Exercise objective> When the listing has been read, print it out again in full, word for word.

Data provided>
+--
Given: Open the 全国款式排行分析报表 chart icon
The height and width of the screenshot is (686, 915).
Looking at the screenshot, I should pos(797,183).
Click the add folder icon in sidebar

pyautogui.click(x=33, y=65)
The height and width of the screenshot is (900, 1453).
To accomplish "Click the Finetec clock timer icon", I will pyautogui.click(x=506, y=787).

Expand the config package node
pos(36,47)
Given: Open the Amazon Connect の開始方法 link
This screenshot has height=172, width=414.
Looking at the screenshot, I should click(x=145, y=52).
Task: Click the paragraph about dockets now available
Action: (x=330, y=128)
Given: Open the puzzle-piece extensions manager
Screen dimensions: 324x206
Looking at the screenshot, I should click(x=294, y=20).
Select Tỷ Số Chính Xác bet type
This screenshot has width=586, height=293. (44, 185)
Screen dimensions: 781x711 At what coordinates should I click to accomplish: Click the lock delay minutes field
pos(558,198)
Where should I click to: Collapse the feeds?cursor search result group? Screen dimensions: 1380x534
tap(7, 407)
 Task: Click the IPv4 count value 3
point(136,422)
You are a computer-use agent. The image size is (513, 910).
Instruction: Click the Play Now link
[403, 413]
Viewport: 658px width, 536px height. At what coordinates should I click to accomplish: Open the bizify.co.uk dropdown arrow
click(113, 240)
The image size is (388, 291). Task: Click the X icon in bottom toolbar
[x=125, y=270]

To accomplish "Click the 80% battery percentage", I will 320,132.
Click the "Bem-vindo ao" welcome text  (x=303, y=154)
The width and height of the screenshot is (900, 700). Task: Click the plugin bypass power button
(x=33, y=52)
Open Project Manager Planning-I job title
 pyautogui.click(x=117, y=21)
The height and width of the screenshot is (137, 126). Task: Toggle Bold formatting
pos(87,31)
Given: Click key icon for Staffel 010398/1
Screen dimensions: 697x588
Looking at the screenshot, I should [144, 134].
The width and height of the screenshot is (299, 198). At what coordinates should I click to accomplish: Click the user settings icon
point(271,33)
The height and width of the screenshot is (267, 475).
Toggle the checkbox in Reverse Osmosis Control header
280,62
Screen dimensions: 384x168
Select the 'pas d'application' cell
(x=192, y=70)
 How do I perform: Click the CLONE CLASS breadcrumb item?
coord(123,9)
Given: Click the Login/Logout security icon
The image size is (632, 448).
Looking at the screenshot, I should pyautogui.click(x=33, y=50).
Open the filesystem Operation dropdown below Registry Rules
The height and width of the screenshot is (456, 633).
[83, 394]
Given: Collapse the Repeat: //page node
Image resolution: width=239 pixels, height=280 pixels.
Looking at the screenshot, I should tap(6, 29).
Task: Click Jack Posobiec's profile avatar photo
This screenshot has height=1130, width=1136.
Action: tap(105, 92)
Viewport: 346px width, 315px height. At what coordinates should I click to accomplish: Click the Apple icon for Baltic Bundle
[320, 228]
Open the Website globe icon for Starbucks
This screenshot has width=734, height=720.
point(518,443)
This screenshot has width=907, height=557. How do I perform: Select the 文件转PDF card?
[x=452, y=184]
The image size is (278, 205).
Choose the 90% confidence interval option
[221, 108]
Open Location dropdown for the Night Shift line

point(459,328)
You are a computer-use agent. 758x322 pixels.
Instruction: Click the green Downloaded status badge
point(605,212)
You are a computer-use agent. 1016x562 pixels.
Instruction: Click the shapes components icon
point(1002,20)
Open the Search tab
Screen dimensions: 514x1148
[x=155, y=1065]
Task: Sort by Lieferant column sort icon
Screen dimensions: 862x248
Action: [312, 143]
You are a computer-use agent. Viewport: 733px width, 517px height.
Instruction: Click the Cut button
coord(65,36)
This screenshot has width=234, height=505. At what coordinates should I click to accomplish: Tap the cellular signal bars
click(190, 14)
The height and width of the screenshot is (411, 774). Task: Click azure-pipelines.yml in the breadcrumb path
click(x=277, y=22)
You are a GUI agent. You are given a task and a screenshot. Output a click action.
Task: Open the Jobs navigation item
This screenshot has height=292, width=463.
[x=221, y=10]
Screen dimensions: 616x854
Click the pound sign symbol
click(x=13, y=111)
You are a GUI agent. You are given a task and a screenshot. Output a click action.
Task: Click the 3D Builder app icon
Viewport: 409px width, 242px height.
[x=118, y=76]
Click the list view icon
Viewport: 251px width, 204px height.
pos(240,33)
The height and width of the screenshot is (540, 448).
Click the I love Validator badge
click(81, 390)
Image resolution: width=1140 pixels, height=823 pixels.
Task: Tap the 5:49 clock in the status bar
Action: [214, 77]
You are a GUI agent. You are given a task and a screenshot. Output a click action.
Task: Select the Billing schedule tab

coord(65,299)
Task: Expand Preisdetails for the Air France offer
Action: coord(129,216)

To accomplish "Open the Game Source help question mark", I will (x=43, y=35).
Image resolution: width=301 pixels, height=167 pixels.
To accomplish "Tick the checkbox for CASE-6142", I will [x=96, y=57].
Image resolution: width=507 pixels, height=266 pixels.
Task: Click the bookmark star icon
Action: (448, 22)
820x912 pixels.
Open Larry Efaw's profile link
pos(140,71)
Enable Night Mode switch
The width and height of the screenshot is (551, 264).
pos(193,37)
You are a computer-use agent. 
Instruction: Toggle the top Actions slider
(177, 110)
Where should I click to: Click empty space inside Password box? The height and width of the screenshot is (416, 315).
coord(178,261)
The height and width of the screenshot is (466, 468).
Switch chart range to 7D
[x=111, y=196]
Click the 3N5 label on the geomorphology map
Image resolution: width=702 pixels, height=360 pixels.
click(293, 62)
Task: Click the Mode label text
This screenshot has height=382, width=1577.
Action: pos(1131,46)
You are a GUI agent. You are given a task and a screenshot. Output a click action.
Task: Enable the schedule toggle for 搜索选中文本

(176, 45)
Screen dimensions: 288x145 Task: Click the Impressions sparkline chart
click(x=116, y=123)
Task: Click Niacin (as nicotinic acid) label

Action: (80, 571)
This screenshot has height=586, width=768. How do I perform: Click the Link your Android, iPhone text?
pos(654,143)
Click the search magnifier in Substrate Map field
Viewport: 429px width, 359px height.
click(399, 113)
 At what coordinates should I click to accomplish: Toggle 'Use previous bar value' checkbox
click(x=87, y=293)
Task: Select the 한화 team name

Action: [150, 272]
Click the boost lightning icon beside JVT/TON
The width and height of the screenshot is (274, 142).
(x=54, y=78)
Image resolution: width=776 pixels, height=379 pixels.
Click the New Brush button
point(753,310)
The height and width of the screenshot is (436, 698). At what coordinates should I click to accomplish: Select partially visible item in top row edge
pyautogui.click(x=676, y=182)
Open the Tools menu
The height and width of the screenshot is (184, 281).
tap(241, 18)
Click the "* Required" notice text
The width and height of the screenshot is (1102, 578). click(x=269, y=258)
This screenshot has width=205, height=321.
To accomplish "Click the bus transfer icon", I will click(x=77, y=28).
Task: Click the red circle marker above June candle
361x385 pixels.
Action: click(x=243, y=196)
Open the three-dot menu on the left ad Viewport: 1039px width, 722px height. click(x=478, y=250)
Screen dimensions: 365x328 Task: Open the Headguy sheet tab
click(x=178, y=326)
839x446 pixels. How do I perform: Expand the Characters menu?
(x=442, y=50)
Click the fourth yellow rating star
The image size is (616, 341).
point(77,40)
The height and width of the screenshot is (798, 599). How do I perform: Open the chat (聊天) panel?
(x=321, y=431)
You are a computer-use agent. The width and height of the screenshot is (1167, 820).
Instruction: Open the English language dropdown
+--
Answer space>
Given: Open the 全国款式排行分析报表 chart icon
The height and width of the screenshot is (686, 915).
Looking at the screenshot, I should pos(797,183).
Click the add folder icon in sidebar

pyautogui.click(x=33, y=65)
The height and width of the screenshot is (900, 1453).
To accomplish "Click the Finetec clock timer icon", I will pyautogui.click(x=506, y=787).

Expand the config package node
pos(36,47)
Given: Open the Amazon Connect の開始方法 link
This screenshot has height=172, width=414.
Looking at the screenshot, I should click(x=145, y=52).
Task: Click the paragraph about dockets now available
Action: (x=330, y=128)
Given: Open the puzzle-piece extensions manager
Screen dimensions: 324x206
Looking at the screenshot, I should click(x=294, y=20).
Select Tỷ Số Chính Xác bet type
This screenshot has width=586, height=293. (44, 185)
Screen dimensions: 781x711 At what coordinates should I click to accomplish: Click the lock delay minutes field
pos(558,198)
Where should I click to: Collapse the feeds?cursor search result group? Screen dimensions: 1380x534
tap(7, 407)
 Task: Click the IPv4 count value 3
point(136,422)
You are a computer-use agent. The image size is (513, 910).
Instruction: Click the Play Now link
[403, 413]
Viewport: 658px width, 536px height. At what coordinates should I click to accomplish: Open the bizify.co.uk dropdown arrow
click(113, 240)
The image size is (388, 291). Task: Click the X icon in bottom toolbar
[x=125, y=270]

To accomplish "Click the 80% battery percentage", I will 320,132.
Click the "Bem-vindo ao" welcome text  (x=303, y=154)
The width and height of the screenshot is (900, 700). Task: Click the plugin bypass power button
(x=33, y=52)
Open Project Manager Planning-I job title
 pyautogui.click(x=117, y=21)
The height and width of the screenshot is (137, 126). Task: Toggle Bold formatting
pos(87,31)
Given: Click key icon for Staffel 010398/1
Screen dimensions: 697x588
Looking at the screenshot, I should [144, 134].
The width and height of the screenshot is (299, 198). At what coordinates should I click to accomplish: Click the user settings icon
point(271,33)
The height and width of the screenshot is (267, 475).
Toggle the checkbox in Reverse Osmosis Control header
280,62
Screen dimensions: 384x168
Select the 'pas d'application' cell
(x=192, y=70)
 How do I perform: Click the CLONE CLASS breadcrumb item?
coord(123,9)
Given: Click the Login/Logout security icon
The image size is (632, 448).
Looking at the screenshot, I should pyautogui.click(x=33, y=50).
Open the filesystem Operation dropdown below Registry Rules
The height and width of the screenshot is (456, 633).
[83, 394]
Given: Collapse the Repeat: //page node
Image resolution: width=239 pixels, height=280 pixels.
Looking at the screenshot, I should tap(6, 29).
Task: Click Jack Posobiec's profile avatar photo
This screenshot has height=1130, width=1136.
Action: tap(105, 92)
Viewport: 346px width, 315px height. At what coordinates should I click to accomplish: Click the Apple icon for Baltic Bundle
[320, 228]
Open the Website globe icon for Starbucks
This screenshot has width=734, height=720.
point(518,443)
This screenshot has width=907, height=557. How do I perform: Select the 文件转PDF card?
[x=452, y=184]
The image size is (278, 205).
Choose the 90% confidence interval option
[221, 108]
Open Location dropdown for the Night Shift line

point(459,328)
You are a computer-use agent. 758x322 pixels.
Instruction: Click the green Downloaded status badge
point(605,212)
You are a computer-use agent. 1016x562 pixels.
Instruction: Click the shapes components icon
point(1002,20)
Open the Search tab
Screen dimensions: 514x1148
[x=155, y=1065]
Task: Sort by Lieferant column sort icon
Screen dimensions: 862x248
Action: [312, 143]
You are a computer-use agent. Viewport: 733px width, 517px height.
Instruction: Click the Cut button
coord(65,36)
This screenshot has width=234, height=505. At what coordinates should I click to accomplish: Tap the cellular signal bars
click(190, 14)
The height and width of the screenshot is (411, 774). Task: Click azure-pipelines.yml in the breadcrumb path
click(x=277, y=22)
You are a GUI agent. You are given a task and a screenshot. Output a click action.
Task: Open the Jobs navigation item
This screenshot has height=292, width=463.
[x=221, y=10]
Screen dimensions: 616x854
Click the pound sign symbol
click(x=13, y=111)
You are a GUI agent. You are given a task and a screenshot. Output a click action.
Task: Click the 3D Builder app icon
Viewport: 409px width, 242px height.
[x=118, y=76]
Click the list view icon
Viewport: 251px width, 204px height.
pos(240,33)
The height and width of the screenshot is (540, 448).
Click the I love Validator badge
click(81, 390)
Image resolution: width=1140 pixels, height=823 pixels.
Task: Tap the 5:49 clock in the status bar
Action: [214, 77]
You are a GUI agent. You are given a task and a screenshot. Output a click action.
Task: Select the Billing schedule tab

coord(65,299)
Task: Expand Preisdetails for the Air France offer
Action: coord(129,216)

To accomplish "Open the Game Source help question mark", I will (x=43, y=35).
Image resolution: width=301 pixels, height=167 pixels.
To accomplish "Tick the checkbox for CASE-6142", I will [x=96, y=57].
Image resolution: width=507 pixels, height=266 pixels.
Task: Click the bookmark star icon
Action: (448, 22)
820x912 pixels.
Open Larry Efaw's profile link
pos(140,71)
Enable Night Mode switch
The width and height of the screenshot is (551, 264).
pos(193,37)
You are a computer-use agent. 
Instruction: Toggle the top Actions slider
(177, 110)
Where should I click to: Click empty space inside Password box? The height and width of the screenshot is (416, 315).
coord(178,261)
The height and width of the screenshot is (466, 468).
Switch chart range to 7D
[x=111, y=196]
Click the 3N5 label on the geomorphology map
Image resolution: width=702 pixels, height=360 pixels.
click(293, 62)
Task: Click the Mode label text
This screenshot has height=382, width=1577.
Action: pos(1131,46)
You are a GUI agent. You are given a task and a screenshot. Output a click action.
Task: Enable the schedule toggle for 搜索选中文本

(176, 45)
Screen dimensions: 288x145 Task: Click the Impressions sparkline chart
click(x=116, y=123)
Task: Click Niacin (as nicotinic acid) label

Action: (80, 571)
This screenshot has height=586, width=768. How do I perform: Click the Link your Android, iPhone text?
pos(654,143)
Click the search magnifier in Substrate Map field
Viewport: 429px width, 359px height.
click(399, 113)
 At what coordinates should I click to accomplish: Toggle 'Use previous bar value' checkbox
click(x=87, y=293)
Task: Select the 한화 team name

Action: [150, 272]
Click the boost lightning icon beside JVT/TON
The width and height of the screenshot is (274, 142).
(x=54, y=78)
Image resolution: width=776 pixels, height=379 pixels.
Click the New Brush button
point(753,310)
The height and width of the screenshot is (436, 698). At what coordinates should I click to accomplish: Select partially visible item in top row edge
pyautogui.click(x=676, y=182)
Open the Tools menu
The height and width of the screenshot is (184, 281).
tap(241, 18)
Click the "* Required" notice text
The width and height of the screenshot is (1102, 578). click(x=269, y=258)
This screenshot has width=205, height=321.
To accomplish "Click the bus transfer icon", I will click(x=77, y=28).
Task: Click the red circle marker above June candle
361x385 pixels.
Action: click(x=243, y=196)
Open the three-dot menu on the left ad Viewport: 1039px width, 722px height. click(x=478, y=250)
Screen dimensions: 365x328 Task: Open the Headguy sheet tab
click(x=178, y=326)
839x446 pixels. How do I perform: Expand the Characters menu?
(x=442, y=50)
Click the fourth yellow rating star
The image size is (616, 341).
point(77,40)
The height and width of the screenshot is (798, 599). How do I perform: Open the chat (聊天) panel?
(x=321, y=431)
You are a computer-use agent. The width and height of the screenshot is (1167, 820).
Instruction: Open the English language dropdown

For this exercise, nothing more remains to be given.